Desde Mona

desdemona, bugatti, a single man, no kids     -anon               
The only thing that ever belonged to me was the heart of a girl named Mona. 

You read it like it is a romance and I am a poet. If I could look you in the eye the same way you are looking into my soul (for you read these secret words, do you not?), I would laugh at you.
But by the end of this, maybe you will be laughing at me.

“Marco,” the man said after unlocking the front door, “Welcome to America!” And then he laughed, like you will be laughing. And after he laughed, he shut the door and left, just like you will leave once my story is over and your palate is satisfied. That was the same day I found Mona and stole her heart.

It has only been half a minute and I’ve already lied to you. I own two things. Besides Mona, I have my name, though to be fair even that is often borrowed and twisted, like the doorknob greased over by the man’s hands. My name is not Marco; it is Markus. Perhaps he assumed there was an “o” at the end because of the Spanish I spoke. And I have been to America before; things are just different right now. He was an assuming, racist prick. Verdaderamente, es como el infierno

“This really is like hell,” I remember thinking when the light disappeared with the clicking of the door. I groped the walls, looking for a switch, but instead my hand came across something cold and hard. Cylindrical. Heavy. A jar? By that time, my eyes had gotten used to the dark. A streak of moonlight oozed through a crack in the roof. I held the thing in my hands and shook it.

Glug. Glug.

I moved towards the light and looked at it. Indeed, a glass jar. On it: my grimy, tired reflection. Then past my reflection and inside the jar itself: a handful of flesh floating around in slimy water. I nearly dropped the thing. It was a human heart. Scribbled on the bottom in what I supposed was permanent ink: “Mona.”
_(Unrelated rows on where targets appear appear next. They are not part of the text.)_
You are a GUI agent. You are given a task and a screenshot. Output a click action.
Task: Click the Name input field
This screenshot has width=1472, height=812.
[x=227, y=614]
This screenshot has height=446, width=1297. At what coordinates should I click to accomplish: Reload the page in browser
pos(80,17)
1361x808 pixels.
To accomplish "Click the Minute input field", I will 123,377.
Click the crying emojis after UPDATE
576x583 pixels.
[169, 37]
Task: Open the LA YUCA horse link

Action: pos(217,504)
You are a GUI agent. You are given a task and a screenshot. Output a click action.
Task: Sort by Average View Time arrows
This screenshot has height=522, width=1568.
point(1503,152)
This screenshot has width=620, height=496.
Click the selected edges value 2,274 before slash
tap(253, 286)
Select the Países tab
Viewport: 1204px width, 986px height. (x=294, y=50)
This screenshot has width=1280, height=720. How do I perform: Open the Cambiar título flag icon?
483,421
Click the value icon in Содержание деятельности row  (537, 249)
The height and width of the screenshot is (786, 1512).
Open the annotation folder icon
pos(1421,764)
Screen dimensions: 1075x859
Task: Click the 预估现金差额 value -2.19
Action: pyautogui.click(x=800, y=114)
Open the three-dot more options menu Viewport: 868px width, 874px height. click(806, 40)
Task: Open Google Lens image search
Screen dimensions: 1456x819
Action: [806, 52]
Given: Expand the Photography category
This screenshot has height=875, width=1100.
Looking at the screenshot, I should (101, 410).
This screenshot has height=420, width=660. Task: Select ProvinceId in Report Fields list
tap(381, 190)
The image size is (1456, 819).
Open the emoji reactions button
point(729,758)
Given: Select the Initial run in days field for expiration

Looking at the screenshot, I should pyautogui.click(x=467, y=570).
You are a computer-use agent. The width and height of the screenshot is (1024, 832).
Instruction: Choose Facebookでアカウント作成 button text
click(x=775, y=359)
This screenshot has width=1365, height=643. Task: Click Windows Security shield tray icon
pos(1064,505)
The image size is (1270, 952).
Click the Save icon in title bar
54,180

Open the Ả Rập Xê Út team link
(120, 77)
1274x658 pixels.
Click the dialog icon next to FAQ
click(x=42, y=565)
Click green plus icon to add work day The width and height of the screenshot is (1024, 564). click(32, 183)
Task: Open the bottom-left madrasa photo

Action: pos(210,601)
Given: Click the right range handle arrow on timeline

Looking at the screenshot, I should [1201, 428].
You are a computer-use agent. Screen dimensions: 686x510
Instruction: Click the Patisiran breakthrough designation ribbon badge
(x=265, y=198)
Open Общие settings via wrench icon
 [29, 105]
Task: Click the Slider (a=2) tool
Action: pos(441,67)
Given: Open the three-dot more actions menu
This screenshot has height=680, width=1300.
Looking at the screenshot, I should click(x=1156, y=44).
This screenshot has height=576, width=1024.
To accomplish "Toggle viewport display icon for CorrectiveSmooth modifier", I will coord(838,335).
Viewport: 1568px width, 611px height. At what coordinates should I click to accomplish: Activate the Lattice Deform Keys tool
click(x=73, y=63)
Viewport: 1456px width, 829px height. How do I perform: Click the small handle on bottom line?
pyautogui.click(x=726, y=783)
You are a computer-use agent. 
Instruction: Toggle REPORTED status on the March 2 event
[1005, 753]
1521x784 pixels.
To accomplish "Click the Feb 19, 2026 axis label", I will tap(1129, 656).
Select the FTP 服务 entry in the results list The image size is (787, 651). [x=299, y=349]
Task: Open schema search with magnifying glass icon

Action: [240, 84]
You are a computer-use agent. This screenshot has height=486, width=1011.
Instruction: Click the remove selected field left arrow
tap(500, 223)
In the days that followed, I stayed as far away from the jar as I could. I could not go outside, so I hid it under the salvaged metal scraps of a junk-yarded Bugatti. I do not know if the scraps were, in fact, from a Bugatti. But a Bugatti would be a wonderfully irrelevant deus ex machina, one that would sweep me out of this infierno. And you see— what else can a prisoner do but appease himself with the comfort of his imagination?

But imagination was my only friend, and I longed for human contact. “Mona,” I would think to myself. Then, “Mona,” out loud. My hoarse voice bounced from wall to wall; perhaps her heart could hear me calling. “Mona, mi amor, my love, how did you end up like that?” I would stare into the glass, seeing my reflection first and then Mona. We went on adventures together; I rescued her from towers, stole paintings for her. I imagined her saying my name—not Marco, but Markus. Kus. Kus. Kiss. If only there was a mouth to accompany her heart. 

Yet because she had no mouth, Mona could not laugh at me; she could not disagree. No language separated us: she spoke to me in metaphors and I spoke back in words. I loved her for it. But one day, in the heat of an argument (I was winning, of course), I smashed the jar onto the ground. 
Mona lay there, splattered. 

After many months, I left her for good. I did not feel anything when Mr. America came and swept me away. “Marco,” he called; “Señor,” I answered. The experience was nothing like a Bugatti escape. He moved me to another shack, another state, another darkness. 

Pero desde Mona, nada y todo ha sido igual. 
Figure out for yourself what that means. I’m tired of translating.